Thus, the user can set the thinning-out conditions as desired.

It should be noted that lots of other thinning-out methods can be envisaged. For example, it is possible to limit the number of association lines connectible to one document (the number of document pairs in which associations between the one document and its counterparts are made valid).

Further, if there is a substitute path (association made via another document) in the relationship between a document pair, it is possible to invalidate the direct association between the document pair. This technique has been proposed by the present applicant in Japanese Patent Application No. 2002-343744.

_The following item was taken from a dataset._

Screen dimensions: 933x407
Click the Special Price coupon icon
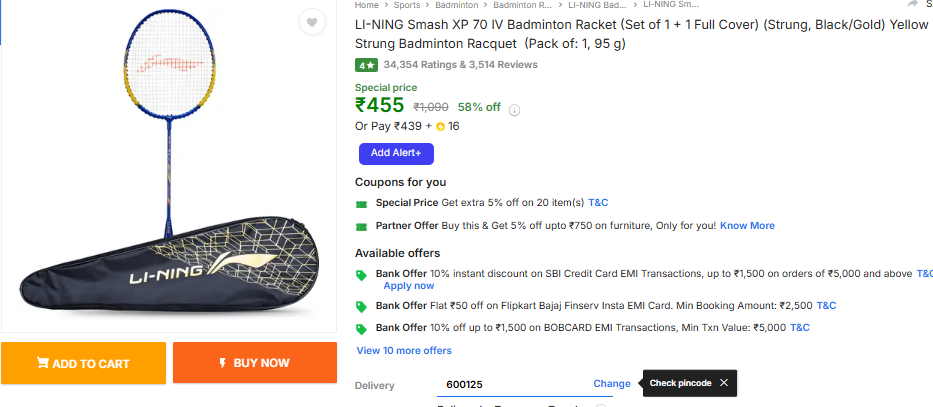click(362, 203)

Thus, the thinning-out of associations between documents can be performed. As a consequence, when a relation chart is displayed, documents are connected only by important association lines, which facilitates the user's understanding of relations between documents.

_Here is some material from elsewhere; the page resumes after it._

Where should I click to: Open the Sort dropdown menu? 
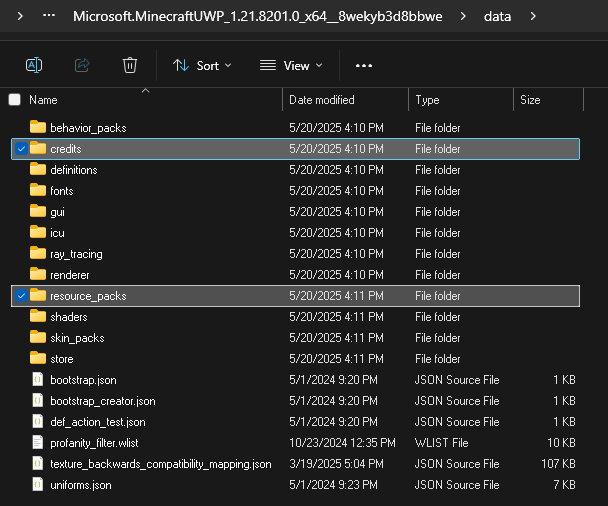pos(202,65)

[Document Layout Calculation (Step S15)]

Next, a description will be given of a document layout calculation. Here, a method will be described in which documents are laid out such that chronological order is preserved only in documents associated with. For details of the method of document layout which can be employed in the present invention, reference should be made to “Kozo Sugiyama, “Automatic Graph Drawing Method and Application thereof” Corona Publishing Co., Ltd. 1993”. The following description will be given of a relatively simple one of examples of the method described in the above-mentioned reference.

FIG. 15 is a flowchart showing a procedure of steps executed in a document layout-calculating process. Now, the process shown in FIG. 15 will be described in the order of step numbers. In the present embodiment, the time axis is represented by the horizontal axis, and it is assumed that time flows from left to right.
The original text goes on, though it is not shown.